▶ Records provided:
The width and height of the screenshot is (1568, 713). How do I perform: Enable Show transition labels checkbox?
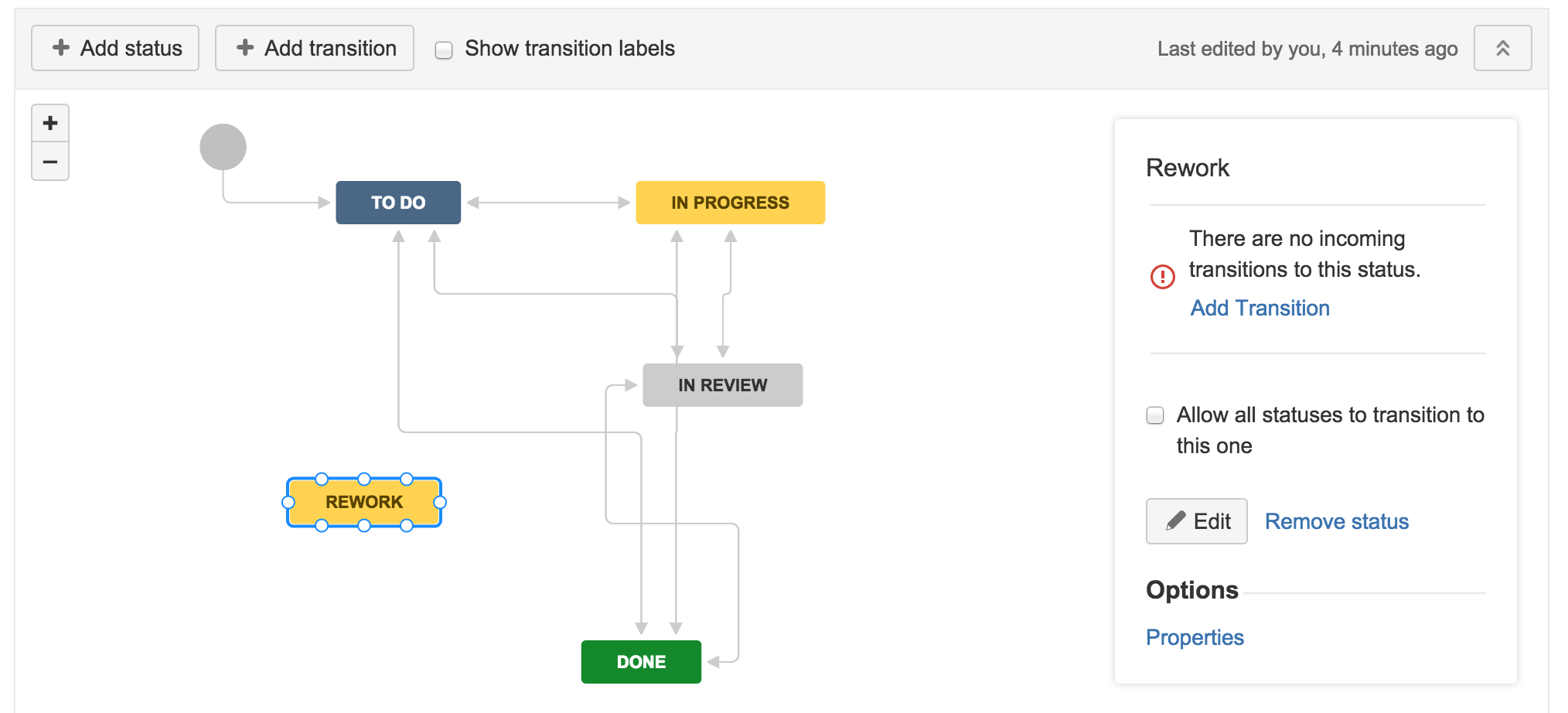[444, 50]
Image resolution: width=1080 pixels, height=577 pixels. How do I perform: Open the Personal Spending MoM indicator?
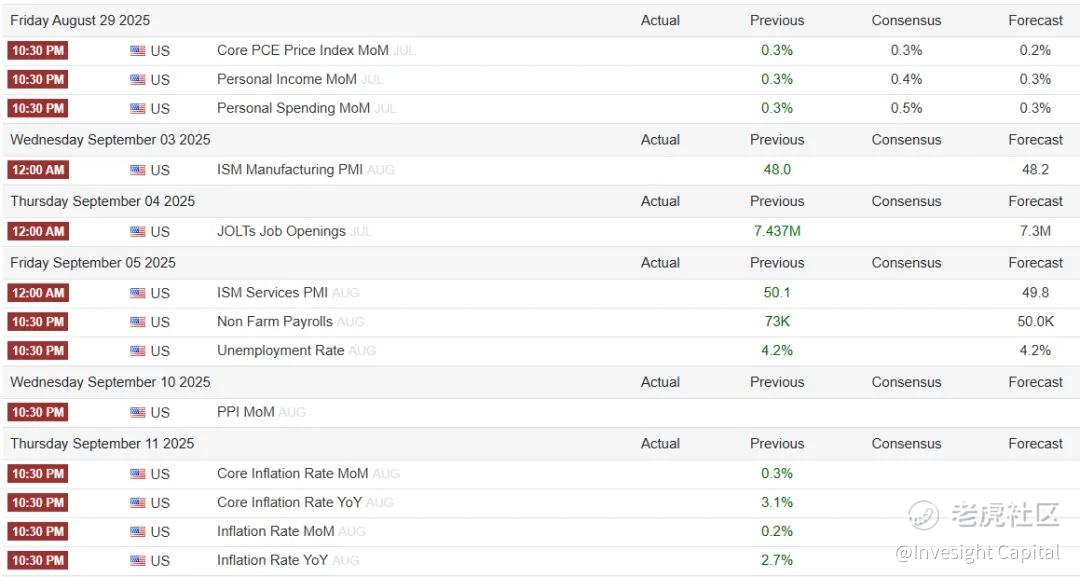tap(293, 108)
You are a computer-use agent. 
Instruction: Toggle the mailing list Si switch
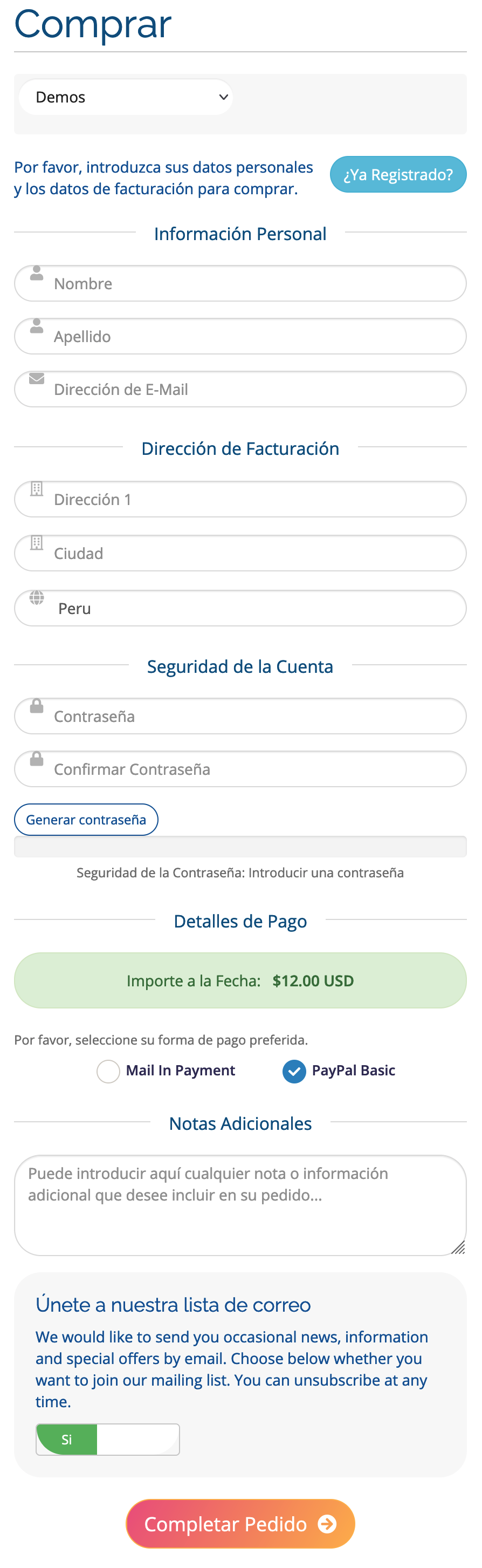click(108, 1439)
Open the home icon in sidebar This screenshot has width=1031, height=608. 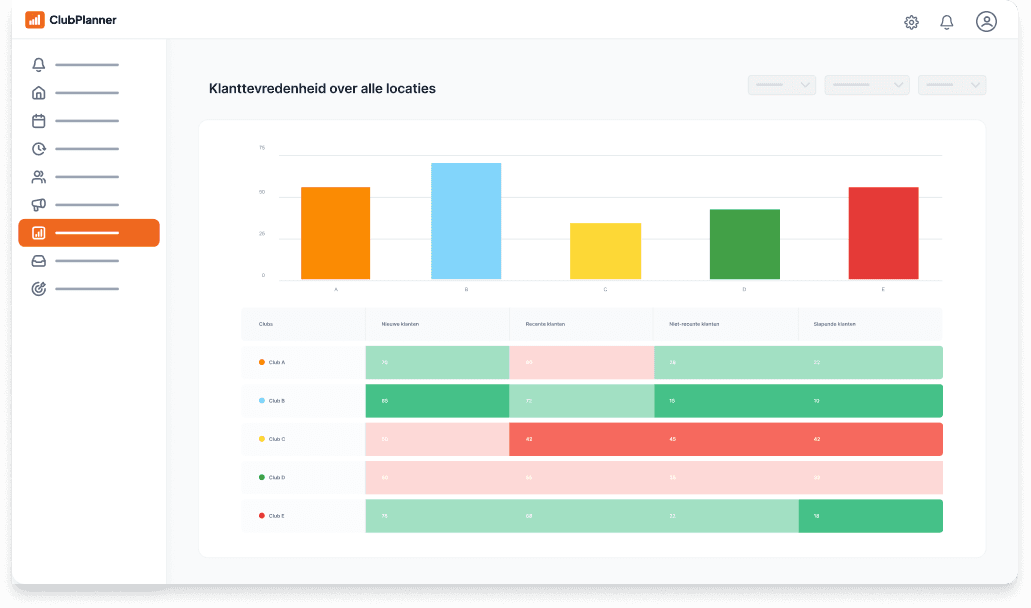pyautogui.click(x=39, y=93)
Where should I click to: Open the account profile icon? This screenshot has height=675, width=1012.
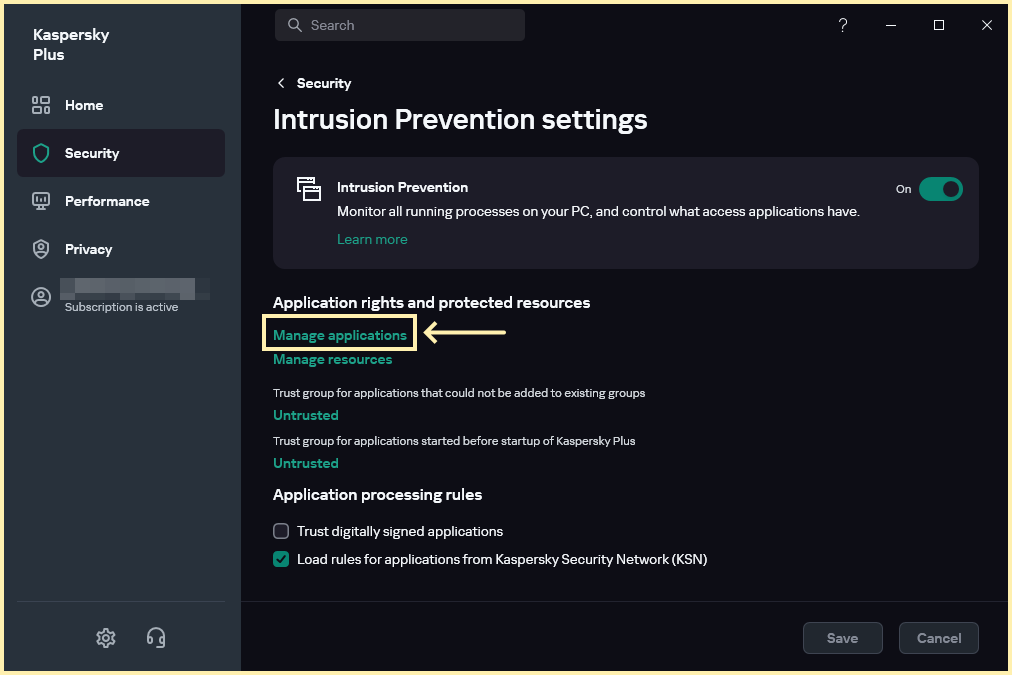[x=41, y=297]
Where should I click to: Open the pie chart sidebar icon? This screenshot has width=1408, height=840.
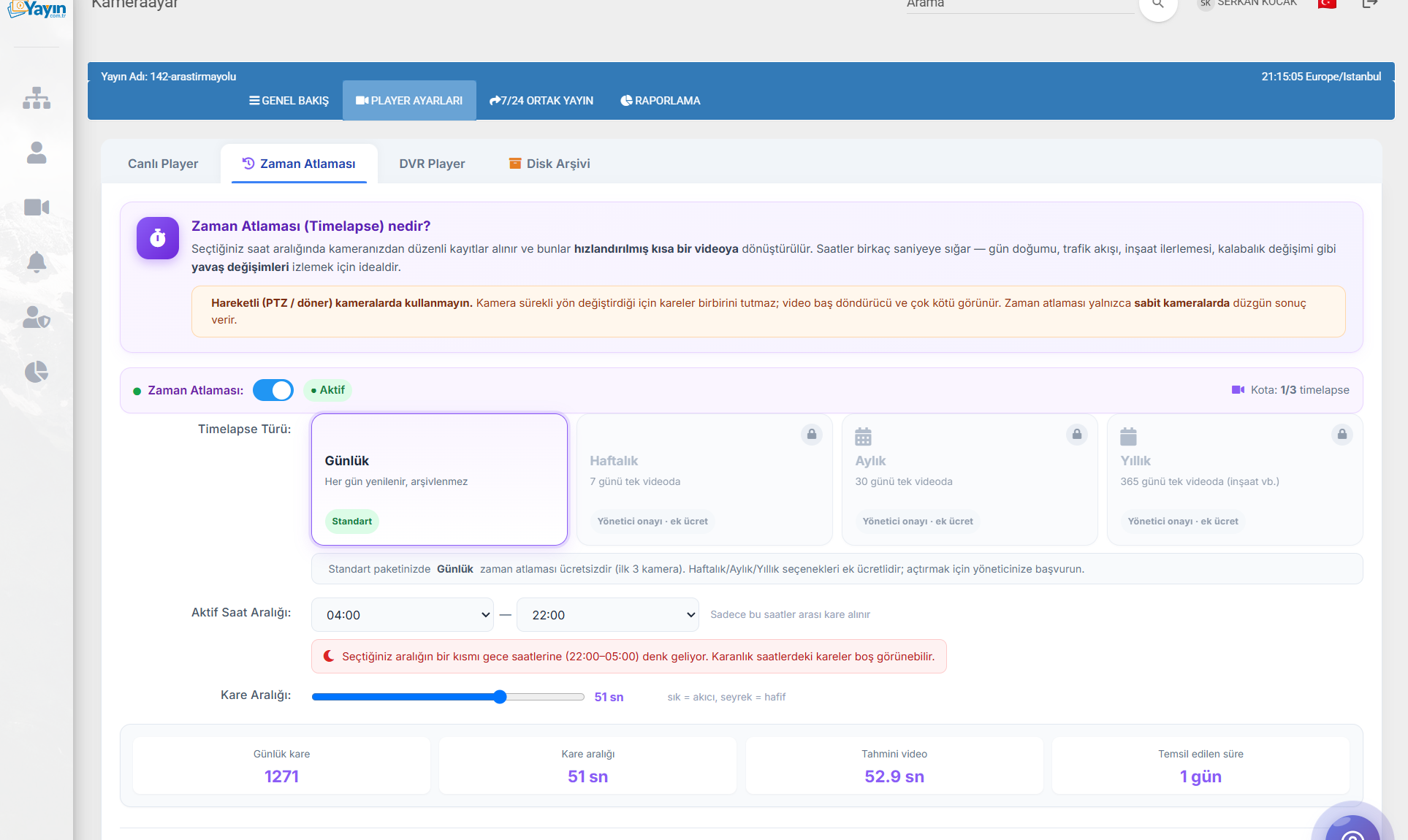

▶ Problem statement:
Print only the lines running from the one containing "Where should I click to: Open the account" to the end of the data above, exactly; include no pictures.

▶ Finished exercise:
Where should I click to: Open the account profile icon? This screenshot has height=675, width=1012.
[x=41, y=297]
Where should I click to: Open the pie chart sidebar icon? This screenshot has width=1408, height=840.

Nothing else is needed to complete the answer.